Patch: https://gitlab.com/libtiff/libtiff/-/commit/cfbb883bf6ea7bedcb04177cc4e52d304522fdff

CVE-2022-3599 (https://gitlab.com/libtiff/libtiff/-/issues/398):

LibTIFF 4.4.0 has an out-of-bounds read in writeSingleSection in tools/tiffcrop.c:7345, allowing attackers to cause a denial-of-service via a crafted tiff file. For users that compile libtiff from sources, the fix is available with commit e8131125.

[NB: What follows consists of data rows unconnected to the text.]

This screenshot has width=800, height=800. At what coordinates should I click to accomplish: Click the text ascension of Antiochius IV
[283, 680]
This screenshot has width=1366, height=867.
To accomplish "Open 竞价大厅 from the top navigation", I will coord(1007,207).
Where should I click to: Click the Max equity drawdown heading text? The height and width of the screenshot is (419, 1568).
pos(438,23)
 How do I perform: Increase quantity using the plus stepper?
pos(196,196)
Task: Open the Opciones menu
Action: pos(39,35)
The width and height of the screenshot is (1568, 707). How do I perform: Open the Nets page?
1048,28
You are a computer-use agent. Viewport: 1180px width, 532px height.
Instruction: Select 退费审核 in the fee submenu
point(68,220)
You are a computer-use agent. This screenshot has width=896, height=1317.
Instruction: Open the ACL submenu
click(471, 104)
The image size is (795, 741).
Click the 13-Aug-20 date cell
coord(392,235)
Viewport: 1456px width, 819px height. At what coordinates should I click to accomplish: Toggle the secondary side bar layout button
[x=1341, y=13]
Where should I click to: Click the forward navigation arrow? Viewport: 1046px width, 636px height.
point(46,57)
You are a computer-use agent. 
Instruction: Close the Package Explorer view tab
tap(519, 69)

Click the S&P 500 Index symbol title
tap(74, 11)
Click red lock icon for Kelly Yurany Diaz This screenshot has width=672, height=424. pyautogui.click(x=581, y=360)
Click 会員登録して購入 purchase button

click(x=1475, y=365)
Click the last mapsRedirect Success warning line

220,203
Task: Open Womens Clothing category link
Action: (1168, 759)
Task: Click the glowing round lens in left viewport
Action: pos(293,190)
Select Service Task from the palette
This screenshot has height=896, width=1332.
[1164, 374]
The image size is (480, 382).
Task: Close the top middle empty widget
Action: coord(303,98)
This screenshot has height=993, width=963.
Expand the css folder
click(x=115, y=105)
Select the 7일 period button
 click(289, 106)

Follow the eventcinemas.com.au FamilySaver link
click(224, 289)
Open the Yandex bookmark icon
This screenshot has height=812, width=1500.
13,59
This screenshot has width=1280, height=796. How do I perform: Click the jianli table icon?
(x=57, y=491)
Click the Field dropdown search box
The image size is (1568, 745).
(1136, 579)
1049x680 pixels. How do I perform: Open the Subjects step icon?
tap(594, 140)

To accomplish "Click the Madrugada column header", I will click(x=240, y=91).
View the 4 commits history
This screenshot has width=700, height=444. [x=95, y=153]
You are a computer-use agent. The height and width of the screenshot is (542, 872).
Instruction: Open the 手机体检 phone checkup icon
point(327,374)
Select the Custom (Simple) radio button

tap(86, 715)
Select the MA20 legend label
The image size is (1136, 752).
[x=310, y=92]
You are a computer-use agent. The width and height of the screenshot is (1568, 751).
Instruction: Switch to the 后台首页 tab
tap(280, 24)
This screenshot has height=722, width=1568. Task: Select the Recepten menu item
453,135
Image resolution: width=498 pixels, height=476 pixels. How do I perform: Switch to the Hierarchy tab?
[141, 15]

Patch: https://gitlab.com/libtiff/libtiff/-/commit/e813112545942107551433d61afd16ac094ff246

CVE-2022-3626 (https://gitlab.com/libtiff/libtiff/-/issues/426):

LibTIFF 4.4.0 has an out-of-bounds write in _TIFFmemset in libtiff/tif_unix.c:340 when called from processCropSelections, tools/tiffcrop.c:7619, allowing attackers to cause a denial-of-service via a crafted tiff file. For users that compile libtiff from sources, the fix is available with commit 236b7191.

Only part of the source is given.